------ EXTRACTED INFORMATION ------

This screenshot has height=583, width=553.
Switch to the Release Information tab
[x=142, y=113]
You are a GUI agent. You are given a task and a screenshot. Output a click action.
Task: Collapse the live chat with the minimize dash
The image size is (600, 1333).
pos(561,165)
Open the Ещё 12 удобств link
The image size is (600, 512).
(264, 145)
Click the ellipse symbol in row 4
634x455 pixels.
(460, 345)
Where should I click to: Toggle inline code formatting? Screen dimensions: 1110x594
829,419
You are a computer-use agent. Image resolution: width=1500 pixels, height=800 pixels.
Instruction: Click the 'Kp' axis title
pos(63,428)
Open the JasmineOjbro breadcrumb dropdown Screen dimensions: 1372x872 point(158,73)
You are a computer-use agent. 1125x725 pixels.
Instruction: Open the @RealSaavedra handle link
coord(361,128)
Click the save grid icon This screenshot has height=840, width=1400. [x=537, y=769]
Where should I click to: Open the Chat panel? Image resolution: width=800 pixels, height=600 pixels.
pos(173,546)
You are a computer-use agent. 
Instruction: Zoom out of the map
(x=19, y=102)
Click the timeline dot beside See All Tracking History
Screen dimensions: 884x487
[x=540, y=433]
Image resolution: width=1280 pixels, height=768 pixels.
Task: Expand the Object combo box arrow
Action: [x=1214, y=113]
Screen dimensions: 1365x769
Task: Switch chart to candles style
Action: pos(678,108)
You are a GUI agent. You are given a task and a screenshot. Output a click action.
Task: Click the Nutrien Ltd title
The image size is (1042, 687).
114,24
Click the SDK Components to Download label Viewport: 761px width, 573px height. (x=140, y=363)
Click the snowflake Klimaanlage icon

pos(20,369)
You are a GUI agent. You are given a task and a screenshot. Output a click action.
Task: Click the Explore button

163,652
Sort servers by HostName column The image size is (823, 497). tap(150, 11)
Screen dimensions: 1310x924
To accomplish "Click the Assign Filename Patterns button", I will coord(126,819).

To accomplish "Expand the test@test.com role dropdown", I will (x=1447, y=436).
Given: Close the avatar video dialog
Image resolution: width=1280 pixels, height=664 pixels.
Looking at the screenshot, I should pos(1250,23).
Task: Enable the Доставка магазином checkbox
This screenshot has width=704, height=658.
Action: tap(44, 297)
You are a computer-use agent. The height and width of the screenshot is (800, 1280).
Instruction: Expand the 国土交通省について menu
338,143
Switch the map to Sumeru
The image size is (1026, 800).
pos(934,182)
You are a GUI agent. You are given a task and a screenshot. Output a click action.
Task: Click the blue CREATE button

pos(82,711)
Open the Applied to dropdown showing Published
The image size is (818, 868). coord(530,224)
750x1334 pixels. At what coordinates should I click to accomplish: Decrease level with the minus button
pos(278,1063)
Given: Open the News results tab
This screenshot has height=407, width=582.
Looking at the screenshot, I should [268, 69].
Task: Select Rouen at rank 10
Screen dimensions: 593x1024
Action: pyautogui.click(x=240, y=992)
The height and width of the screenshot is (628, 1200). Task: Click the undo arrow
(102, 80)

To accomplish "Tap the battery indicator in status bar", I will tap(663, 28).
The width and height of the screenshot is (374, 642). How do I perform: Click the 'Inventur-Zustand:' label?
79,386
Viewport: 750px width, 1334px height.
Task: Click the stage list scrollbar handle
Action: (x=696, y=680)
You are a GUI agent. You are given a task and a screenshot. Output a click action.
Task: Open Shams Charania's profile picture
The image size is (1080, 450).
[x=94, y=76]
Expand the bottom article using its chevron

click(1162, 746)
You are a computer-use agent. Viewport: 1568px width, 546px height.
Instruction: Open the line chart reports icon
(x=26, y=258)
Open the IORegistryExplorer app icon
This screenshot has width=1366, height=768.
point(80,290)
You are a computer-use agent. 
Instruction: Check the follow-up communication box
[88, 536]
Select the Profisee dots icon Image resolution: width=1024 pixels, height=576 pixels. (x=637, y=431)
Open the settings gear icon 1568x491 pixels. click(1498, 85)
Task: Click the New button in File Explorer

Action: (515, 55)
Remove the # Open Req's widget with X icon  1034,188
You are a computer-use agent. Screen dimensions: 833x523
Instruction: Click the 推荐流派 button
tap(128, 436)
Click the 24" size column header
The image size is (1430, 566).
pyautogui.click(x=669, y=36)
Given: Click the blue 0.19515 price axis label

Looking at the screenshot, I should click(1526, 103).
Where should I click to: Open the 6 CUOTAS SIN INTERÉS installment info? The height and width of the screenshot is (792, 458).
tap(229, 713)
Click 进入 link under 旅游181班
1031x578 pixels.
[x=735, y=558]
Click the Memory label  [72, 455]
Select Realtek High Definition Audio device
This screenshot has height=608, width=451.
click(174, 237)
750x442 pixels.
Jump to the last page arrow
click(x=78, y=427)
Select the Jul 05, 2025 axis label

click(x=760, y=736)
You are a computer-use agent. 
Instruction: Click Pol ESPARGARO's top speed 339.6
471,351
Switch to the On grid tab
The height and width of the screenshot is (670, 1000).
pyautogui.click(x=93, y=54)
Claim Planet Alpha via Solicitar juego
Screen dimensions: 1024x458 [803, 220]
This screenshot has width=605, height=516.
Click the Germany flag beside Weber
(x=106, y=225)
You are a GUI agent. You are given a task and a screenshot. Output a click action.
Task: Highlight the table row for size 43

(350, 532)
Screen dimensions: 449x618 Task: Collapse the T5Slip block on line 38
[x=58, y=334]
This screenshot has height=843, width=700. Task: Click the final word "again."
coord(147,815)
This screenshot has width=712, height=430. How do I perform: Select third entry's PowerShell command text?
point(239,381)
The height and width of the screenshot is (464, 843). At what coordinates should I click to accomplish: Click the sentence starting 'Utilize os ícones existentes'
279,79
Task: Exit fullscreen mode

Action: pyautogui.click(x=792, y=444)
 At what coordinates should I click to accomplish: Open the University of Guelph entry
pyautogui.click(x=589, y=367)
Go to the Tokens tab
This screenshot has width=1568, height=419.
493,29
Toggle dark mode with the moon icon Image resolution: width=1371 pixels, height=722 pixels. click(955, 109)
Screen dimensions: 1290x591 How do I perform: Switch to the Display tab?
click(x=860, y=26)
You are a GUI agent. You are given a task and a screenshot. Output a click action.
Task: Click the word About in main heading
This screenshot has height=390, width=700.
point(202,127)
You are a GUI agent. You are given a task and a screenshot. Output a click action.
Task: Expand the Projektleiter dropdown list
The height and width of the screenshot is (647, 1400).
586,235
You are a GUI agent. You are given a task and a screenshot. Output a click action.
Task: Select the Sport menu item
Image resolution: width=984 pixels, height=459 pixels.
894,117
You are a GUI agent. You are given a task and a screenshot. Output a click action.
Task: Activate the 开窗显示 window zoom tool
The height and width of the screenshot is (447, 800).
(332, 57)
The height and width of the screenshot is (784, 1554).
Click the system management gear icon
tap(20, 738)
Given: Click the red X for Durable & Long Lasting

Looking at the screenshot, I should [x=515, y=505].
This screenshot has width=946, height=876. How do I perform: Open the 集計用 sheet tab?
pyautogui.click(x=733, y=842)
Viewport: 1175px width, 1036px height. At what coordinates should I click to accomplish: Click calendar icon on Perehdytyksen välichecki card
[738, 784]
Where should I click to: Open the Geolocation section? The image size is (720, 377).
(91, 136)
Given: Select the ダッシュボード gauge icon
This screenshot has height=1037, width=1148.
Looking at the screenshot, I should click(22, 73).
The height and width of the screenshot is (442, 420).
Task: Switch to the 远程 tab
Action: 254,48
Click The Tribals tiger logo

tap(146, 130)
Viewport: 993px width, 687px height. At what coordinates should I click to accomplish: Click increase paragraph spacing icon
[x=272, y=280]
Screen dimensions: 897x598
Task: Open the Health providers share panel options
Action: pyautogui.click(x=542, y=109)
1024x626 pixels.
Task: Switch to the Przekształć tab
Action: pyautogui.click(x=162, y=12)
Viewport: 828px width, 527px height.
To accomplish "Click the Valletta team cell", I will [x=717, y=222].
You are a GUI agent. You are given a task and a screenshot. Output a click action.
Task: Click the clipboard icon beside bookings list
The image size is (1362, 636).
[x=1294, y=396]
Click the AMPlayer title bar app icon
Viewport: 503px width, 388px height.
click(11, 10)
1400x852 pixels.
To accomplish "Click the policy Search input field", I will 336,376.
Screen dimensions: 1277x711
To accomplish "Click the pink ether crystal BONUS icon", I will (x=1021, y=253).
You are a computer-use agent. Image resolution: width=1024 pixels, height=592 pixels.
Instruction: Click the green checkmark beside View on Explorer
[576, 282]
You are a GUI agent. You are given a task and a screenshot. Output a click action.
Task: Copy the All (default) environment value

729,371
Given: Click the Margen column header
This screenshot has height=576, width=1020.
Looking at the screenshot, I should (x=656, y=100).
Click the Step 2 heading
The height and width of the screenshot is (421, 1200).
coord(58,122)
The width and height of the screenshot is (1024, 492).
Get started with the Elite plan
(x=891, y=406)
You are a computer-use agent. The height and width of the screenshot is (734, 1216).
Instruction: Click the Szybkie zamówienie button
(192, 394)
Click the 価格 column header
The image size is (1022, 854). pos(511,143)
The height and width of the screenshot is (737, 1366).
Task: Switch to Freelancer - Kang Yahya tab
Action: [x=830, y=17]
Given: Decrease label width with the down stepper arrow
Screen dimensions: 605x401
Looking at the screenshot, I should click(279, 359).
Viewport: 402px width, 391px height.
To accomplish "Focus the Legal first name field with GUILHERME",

------

ASSIGNMENT. For the material above, reproduce exactly the lines from the line with "Click the snowflake Klimaanlage icon" to the line with "Task: Open Shams Charania's profile picture", inclusive, and exclude all others.

RESULT OF THIS EXERCISE.
Click the snowflake Klimaanlage icon

pos(20,369)
You are a GUI agent. You are given a task and a screenshot. Output a click action.
Task: Click the Explore button

163,652
Sort servers by HostName column The image size is (823, 497). tap(150, 11)
Screen dimensions: 1310x924
To accomplish "Click the Assign Filename Patterns button", I will coord(126,819).

To accomplish "Expand the test@test.com role dropdown", I will (x=1447, y=436).
Given: Close the avatar video dialog
Image resolution: width=1280 pixels, height=664 pixels.
Looking at the screenshot, I should pos(1250,23).
Task: Enable the Доставка магазином checkbox
This screenshot has width=704, height=658.
Action: tap(44, 297)
You are a computer-use agent. The height and width of the screenshot is (800, 1280).
Instruction: Expand the 国土交通省について menu
338,143
Switch the map to Sumeru
The image size is (1026, 800).
pos(934,182)
You are a GUI agent. You are given a task and a screenshot. Output a click action.
Task: Click the blue CREATE button

pos(82,711)
Open the Applied to dropdown showing Published
The image size is (818, 868). coord(530,224)
750x1334 pixels. At what coordinates should I click to accomplish: Decrease level with the minus button
pos(278,1063)
Given: Open the News results tab
This screenshot has height=407, width=582.
Looking at the screenshot, I should [268, 69].
Task: Select Rouen at rank 10
Screen dimensions: 593x1024
Action: pyautogui.click(x=240, y=992)
The height and width of the screenshot is (628, 1200). Task: Click the undo arrow
(102, 80)

To accomplish "Tap the battery indicator in status bar", I will tap(663, 28).
The width and height of the screenshot is (374, 642). How do I perform: Click the 'Inventur-Zustand:' label?
79,386
Viewport: 750px width, 1334px height.
Task: Click the stage list scrollbar handle
Action: (x=696, y=680)
You are a GUI agent. You are given a task and a screenshot. Output a click action.
Task: Open Shams Charania's profile picture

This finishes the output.